The Secondary Sneaker Market


Ryan Harris

Staff Writer

The sneaker resale market has now reached an estimated $1 billion dollars in sales. Nike created the secondary market by only releasing a limited number of certain sneakers, and they drive the secondary market because they understand the “cool” factor. Nike is the best in the business at only releasing enough of a certain sneaker, keeping the hype alive for other sneakers.

If Nike eliminated the secondary market by making every sneaker they released readily available to everyone who wanted to buy a pair, they would lose a huge form of marketing. No longer would we see people lining up outside of Foot Locker every Saturday morning looking to acquire the newest retro Jordan to release. No longer would there be any hype or excitement to new sneakers or retros releasing. Most importantly, if Nike eliminated the secondary market, there would no longer be sneakerheads.

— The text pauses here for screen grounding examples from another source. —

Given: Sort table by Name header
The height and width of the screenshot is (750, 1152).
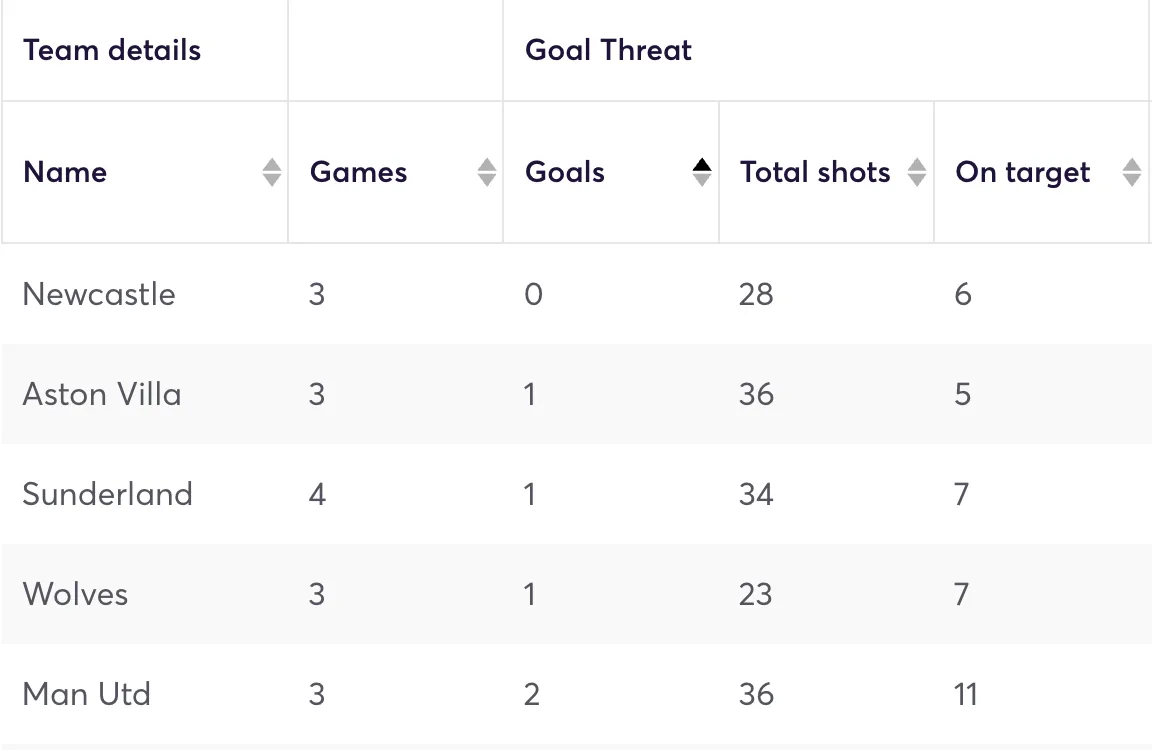Looking at the screenshot, I should pyautogui.click(x=65, y=172).
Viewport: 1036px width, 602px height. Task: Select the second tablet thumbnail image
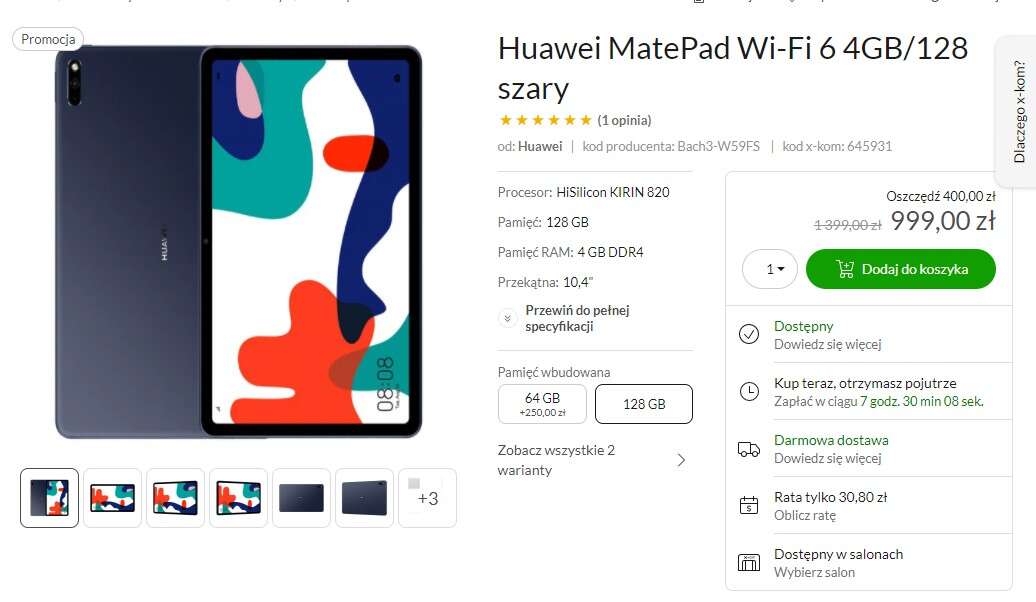click(112, 498)
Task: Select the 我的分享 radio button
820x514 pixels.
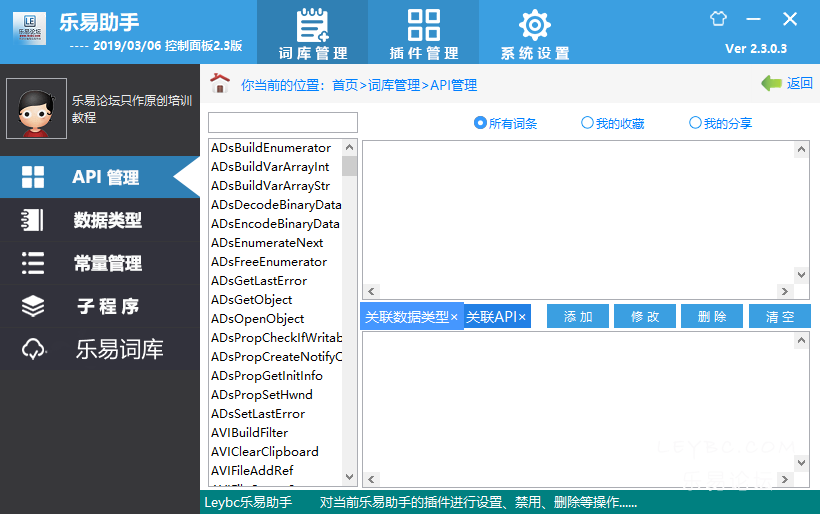Action: 695,123
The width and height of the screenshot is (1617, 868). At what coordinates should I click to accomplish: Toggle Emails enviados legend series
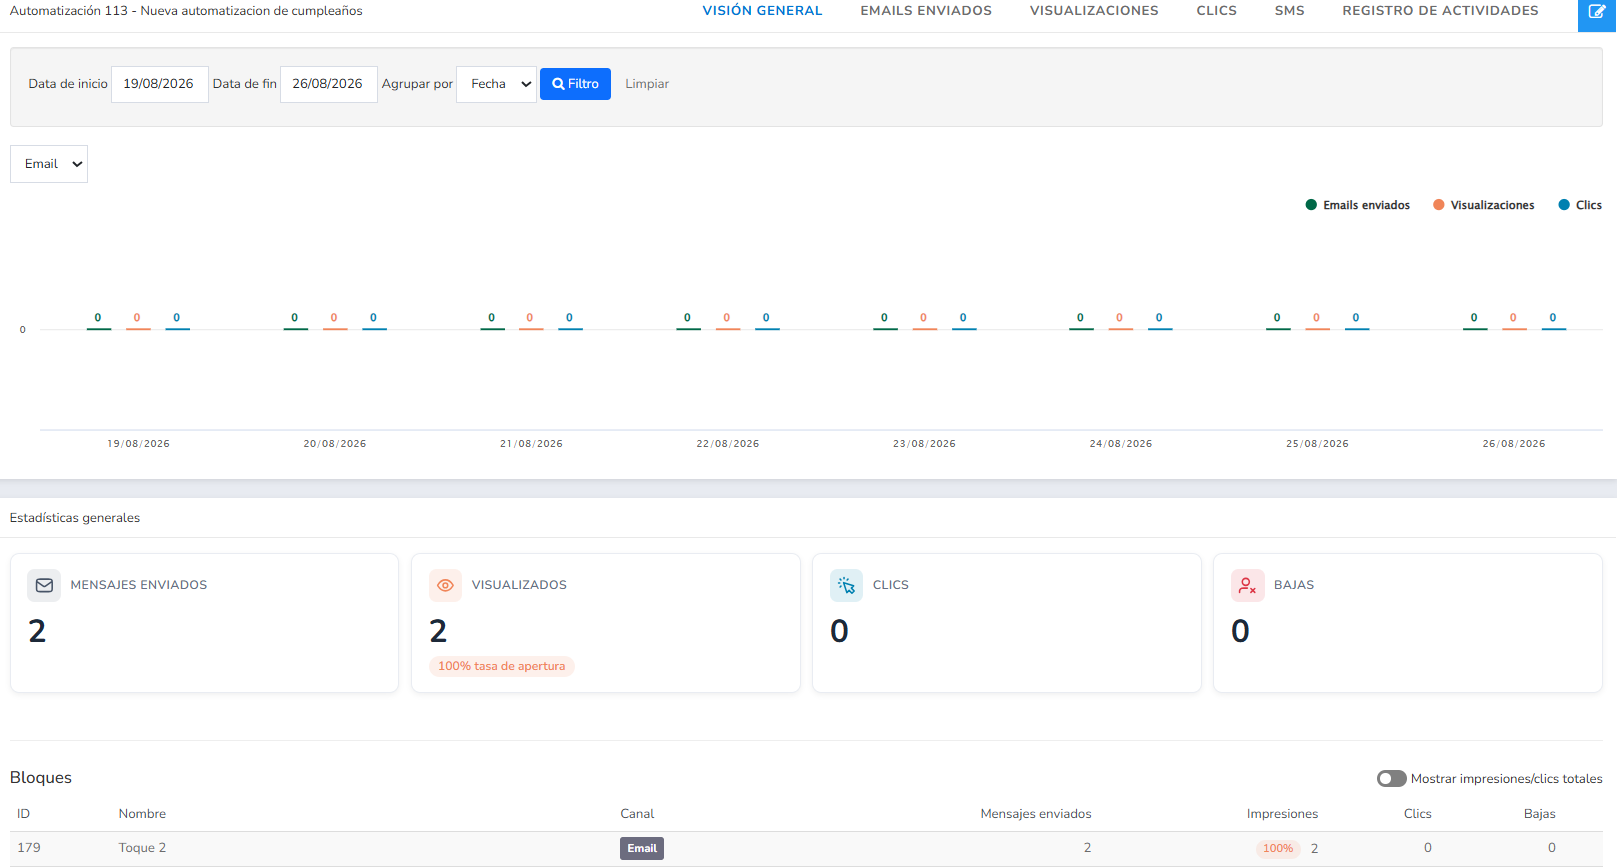[x=1357, y=205]
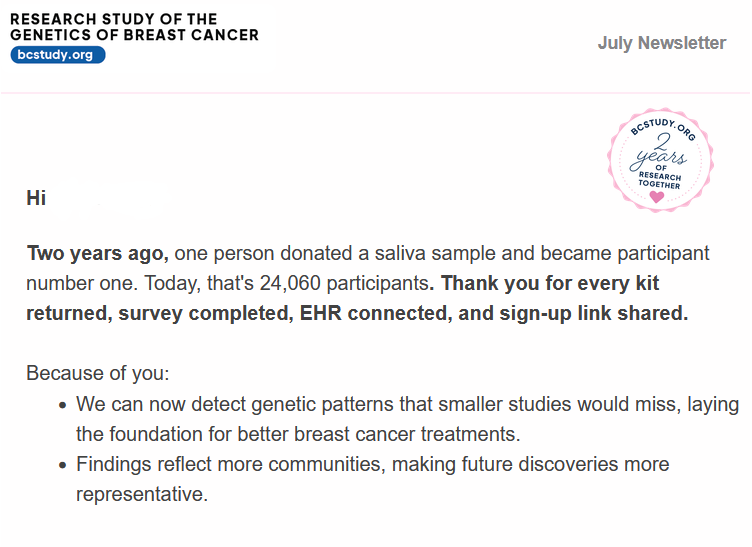Click the pink heart in the anniversary badge
Image resolution: width=752 pixels, height=547 pixels.
[x=657, y=197]
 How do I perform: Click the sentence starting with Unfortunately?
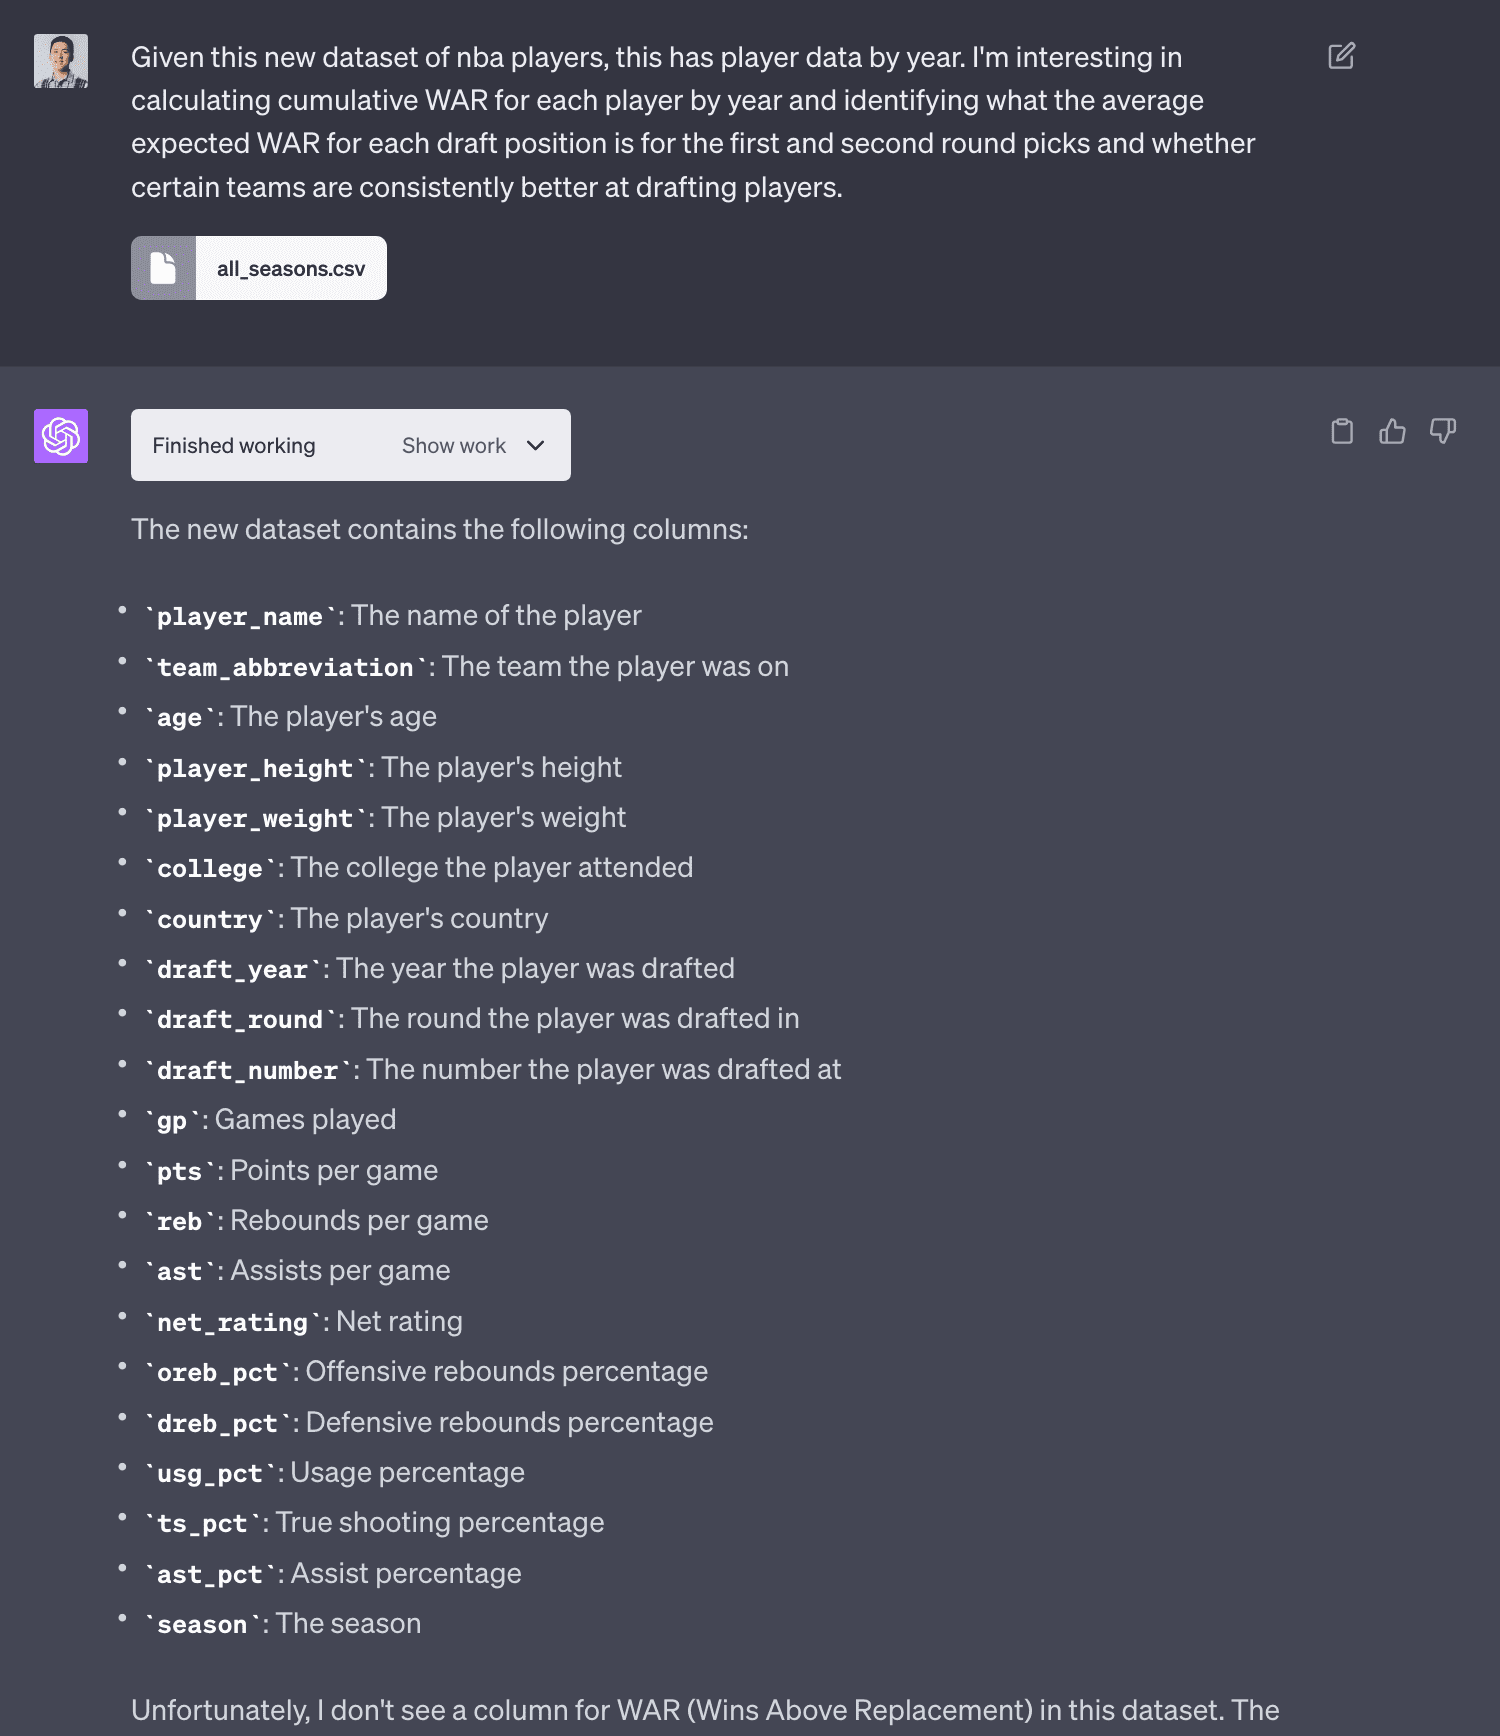coord(705,1710)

A sneakerhead, by definition, is someone who collects, sells, trades, and obsesses over sneakers. Without sneakerheads, sneaker companies like Nike, Adidas, and Under Armour wouldn’t sell half the amount of sneakers that they do now. On the flip side, resellers would no longer be making extra profit as a reward for standing and waiting in lines for days just to have a chance to obtain the latest Jordan retro or the newest Yeezy boost.

The Air Jordan III Black Cement was the shoe that Nike used to start the secondary market in 1988, and is considered by many as one of the most important sneakers in the game. In a Ted Talk delivered by sneakerhead and owner of the sneaker data website Campless, Josh Luber talks about how Nike dominates the resale market. According to Luber, the resale market for sneakers is 1.2 billion dollars. Nike, including Jordan brand, accounts for 96% of shoes sold in the secondary market. The profit made off the shoes that were resold was 33% meaning that sneakerheads made a collective $380 million dollars on the Nike sneakers that they chose to resell. That same year Sketchers was named the second largest footwear retailer. From June 2014 to June 2015 Skechers made $209 million dollars in net profit. According to the data presented by Josh Luber in his Ted Talk this means that Nike’s customers make nearly twice as much as Nike’s closest competitor. This happens because Nike is so good at supplying only a certain amount of shoe, creating infinite demand among sneakerheads.